Fajardo cut and replace

“Remember Jerry Seinfeld and his black and white cookie? That episode popped into my mind when saving this image,” says Albuquerque’s Barb Fajardo. Named Can’t We All Just Get Along? or One Big Happy Family (take your pick) this new design is part of Barb’s push to develop techniques and class materials for next year.

Check out the color versions here. Barb has perfected her cut and replace technique, adding new twists that guarantee good workshops. Here’s her Facebook link, her blog and her CraftArtEdu page.

Moscow summer

Lauhina bangles
Lauhina cushions

Need a taste of summer? This is Moscow summer from Juliya Lauhina. Not only are the colors like sorbet and salads, her techniques contain twists and turns that will leave you scratching your head. How did she do that?

Plus you get to see Juliya at her booth in the market.

Beach bicones, spirals and stars

Laura Timmins’new polymer Ocean Yoko necklace sends us back to the beach with its wavy bicone beads, spiraled shells and starfish strung on cord that she hand twists from embroidery thread.

It’s as if she cast a net and strung up everything she caught.

Yoko is a new addition to Laura’s Swirl Stone line for galleries which, as you might guess, are mostly located on the seashores.

Check out the matching earrings.  What inspires you this season?

How to build a design

One of the satisfactions of attending a workshop for polymer artists is watching how others work.

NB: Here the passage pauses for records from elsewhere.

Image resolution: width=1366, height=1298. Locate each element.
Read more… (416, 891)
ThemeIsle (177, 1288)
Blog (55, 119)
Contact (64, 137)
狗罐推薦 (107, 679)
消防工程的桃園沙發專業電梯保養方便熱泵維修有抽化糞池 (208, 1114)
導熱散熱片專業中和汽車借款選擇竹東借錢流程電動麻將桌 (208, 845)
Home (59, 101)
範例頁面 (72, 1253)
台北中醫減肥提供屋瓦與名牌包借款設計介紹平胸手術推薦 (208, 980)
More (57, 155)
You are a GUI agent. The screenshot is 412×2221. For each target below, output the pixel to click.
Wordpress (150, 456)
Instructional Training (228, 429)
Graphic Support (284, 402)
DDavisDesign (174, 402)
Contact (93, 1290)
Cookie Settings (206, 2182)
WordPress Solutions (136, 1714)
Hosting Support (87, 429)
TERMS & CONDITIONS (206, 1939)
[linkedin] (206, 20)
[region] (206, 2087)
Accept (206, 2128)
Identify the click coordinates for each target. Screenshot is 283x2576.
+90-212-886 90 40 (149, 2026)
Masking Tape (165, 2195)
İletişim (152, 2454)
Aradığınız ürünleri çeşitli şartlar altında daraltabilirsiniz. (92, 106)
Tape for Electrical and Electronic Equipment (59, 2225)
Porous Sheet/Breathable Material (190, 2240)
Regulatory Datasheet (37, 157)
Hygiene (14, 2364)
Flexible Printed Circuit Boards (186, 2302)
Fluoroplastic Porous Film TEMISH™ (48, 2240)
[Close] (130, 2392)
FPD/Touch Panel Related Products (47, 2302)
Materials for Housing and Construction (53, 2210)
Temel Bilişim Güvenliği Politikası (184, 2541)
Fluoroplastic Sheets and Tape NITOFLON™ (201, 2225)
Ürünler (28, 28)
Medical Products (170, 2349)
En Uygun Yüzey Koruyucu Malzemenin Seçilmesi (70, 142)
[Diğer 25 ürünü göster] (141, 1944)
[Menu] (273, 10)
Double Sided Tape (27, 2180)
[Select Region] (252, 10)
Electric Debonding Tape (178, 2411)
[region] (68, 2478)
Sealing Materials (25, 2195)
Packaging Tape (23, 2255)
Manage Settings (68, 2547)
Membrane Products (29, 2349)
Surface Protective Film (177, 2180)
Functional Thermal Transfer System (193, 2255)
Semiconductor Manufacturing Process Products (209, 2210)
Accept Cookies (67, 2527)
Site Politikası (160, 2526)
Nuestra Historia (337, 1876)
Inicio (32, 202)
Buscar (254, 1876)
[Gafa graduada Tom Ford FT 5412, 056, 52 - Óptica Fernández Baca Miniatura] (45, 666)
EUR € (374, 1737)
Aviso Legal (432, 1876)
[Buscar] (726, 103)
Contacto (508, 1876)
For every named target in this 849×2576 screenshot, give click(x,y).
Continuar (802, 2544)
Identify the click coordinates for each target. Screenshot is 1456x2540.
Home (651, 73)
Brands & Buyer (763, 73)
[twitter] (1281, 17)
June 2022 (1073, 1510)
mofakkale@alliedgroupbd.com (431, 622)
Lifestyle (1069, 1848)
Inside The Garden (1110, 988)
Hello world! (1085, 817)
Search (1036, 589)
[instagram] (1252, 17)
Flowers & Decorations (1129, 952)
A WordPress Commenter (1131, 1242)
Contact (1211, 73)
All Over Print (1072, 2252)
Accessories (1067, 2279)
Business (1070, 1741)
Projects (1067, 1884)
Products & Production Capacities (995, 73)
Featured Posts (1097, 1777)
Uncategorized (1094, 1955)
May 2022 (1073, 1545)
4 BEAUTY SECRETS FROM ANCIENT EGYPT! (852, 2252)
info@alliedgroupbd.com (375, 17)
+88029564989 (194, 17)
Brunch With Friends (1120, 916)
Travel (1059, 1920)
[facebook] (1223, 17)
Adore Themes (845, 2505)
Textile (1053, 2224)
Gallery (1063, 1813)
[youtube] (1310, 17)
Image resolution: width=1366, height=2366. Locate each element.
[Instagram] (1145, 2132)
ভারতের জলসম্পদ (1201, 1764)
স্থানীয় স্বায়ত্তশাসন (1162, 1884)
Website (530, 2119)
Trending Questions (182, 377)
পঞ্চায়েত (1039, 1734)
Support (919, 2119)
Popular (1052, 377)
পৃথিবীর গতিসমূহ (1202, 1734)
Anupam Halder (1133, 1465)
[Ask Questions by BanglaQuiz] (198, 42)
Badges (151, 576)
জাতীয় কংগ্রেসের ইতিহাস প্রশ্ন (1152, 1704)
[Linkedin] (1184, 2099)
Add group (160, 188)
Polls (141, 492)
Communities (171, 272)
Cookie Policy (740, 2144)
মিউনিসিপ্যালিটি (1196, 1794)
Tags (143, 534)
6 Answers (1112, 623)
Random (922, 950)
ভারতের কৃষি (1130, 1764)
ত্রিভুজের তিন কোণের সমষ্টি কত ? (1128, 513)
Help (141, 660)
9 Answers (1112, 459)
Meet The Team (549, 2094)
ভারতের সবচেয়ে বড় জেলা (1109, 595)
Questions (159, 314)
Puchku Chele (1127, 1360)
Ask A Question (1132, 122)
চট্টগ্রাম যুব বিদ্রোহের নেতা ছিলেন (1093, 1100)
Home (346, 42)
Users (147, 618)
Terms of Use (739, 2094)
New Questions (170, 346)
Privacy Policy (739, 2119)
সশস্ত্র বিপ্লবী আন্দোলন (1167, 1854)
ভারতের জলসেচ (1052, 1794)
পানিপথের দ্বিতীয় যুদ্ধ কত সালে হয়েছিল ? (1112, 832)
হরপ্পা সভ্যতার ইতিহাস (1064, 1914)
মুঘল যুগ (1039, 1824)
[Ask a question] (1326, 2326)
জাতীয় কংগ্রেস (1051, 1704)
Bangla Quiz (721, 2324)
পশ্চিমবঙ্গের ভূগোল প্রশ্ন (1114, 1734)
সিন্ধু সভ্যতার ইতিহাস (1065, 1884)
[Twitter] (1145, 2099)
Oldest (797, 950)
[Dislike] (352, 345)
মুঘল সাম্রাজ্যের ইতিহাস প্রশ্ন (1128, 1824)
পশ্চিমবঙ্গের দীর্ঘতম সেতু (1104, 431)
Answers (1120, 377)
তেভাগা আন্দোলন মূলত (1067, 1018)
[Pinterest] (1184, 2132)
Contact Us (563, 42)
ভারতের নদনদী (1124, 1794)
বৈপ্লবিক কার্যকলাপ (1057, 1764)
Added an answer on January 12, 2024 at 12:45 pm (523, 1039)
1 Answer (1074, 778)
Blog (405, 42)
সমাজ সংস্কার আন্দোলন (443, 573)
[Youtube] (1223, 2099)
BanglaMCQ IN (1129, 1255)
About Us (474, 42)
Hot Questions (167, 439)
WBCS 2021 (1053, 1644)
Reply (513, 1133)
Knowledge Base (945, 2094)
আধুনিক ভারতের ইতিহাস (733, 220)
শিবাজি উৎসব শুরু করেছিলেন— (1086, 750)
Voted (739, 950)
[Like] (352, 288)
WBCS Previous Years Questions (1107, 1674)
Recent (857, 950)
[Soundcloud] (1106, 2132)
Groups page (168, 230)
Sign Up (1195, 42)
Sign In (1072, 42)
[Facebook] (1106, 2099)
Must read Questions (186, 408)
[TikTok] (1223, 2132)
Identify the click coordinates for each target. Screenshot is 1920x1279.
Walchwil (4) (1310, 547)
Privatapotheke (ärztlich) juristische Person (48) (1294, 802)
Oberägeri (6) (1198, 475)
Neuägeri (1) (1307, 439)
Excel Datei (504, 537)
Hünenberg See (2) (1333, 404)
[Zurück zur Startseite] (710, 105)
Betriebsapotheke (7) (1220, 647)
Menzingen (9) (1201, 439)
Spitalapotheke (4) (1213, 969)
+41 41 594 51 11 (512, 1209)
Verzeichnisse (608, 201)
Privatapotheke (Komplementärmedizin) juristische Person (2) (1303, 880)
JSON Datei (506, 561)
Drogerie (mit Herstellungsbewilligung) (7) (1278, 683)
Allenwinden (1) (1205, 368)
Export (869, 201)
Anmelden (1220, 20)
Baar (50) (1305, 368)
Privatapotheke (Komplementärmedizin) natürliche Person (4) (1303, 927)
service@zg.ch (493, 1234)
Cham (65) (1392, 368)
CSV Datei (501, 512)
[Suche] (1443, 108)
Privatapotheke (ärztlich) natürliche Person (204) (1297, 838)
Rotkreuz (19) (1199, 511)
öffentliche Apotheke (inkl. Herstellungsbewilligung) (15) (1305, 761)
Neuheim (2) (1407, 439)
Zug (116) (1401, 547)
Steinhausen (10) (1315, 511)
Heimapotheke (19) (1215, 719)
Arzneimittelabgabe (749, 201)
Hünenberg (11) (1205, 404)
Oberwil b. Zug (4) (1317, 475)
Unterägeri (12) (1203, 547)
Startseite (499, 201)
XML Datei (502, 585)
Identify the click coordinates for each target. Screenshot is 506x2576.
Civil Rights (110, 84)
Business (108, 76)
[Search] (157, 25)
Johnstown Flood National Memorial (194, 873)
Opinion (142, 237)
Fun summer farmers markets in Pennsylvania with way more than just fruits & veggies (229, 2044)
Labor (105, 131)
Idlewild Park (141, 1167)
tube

The black marks that Loretta Lam sketched across these beads gave me a clue as to where she was headed with her design. The baked gray base beads are made from blended scrap clay (ultralight and polymer) which she covered with veneers, adding a few sculptural elements and textures.

This week Loretta posted a picture of the final necklace with the juxtaposed lines, patterns and shapes all in place. The mixture of elements forces your eye around the piece and offers something interesting no matter where your focus lands.

You can read more about Loretta’s art and business in this recent interview and on her Facebook fan page. Does this make you rethink your process?

 

Polymer shell game

Steven Ford solicits your opinion on the findings on this new Shells necklace. Silver or blackened silver for the chain and clasp? Silver or gold-leafed centers for the shells? Version 1 or 2? Steve contends that the white silver looks “unconsidered” while Dave likes the slinky polished white silver. How do you weigh in? (Leave a comment on their blog.)

Steve explains that, “In a way, this new work is getting back to our roots with caning polymer clay. There is an added layer of my recent interest in printmaking too, as the clay is embossed with a linoleum cut plate. It’s also painted to bring out the texture of the surface, and to complicate the color within the clay itself.” Read the full story here.

This shell design sat around in the studio for a couple of years before the artists could decide how to use it. Do you have designs marinating in your studio?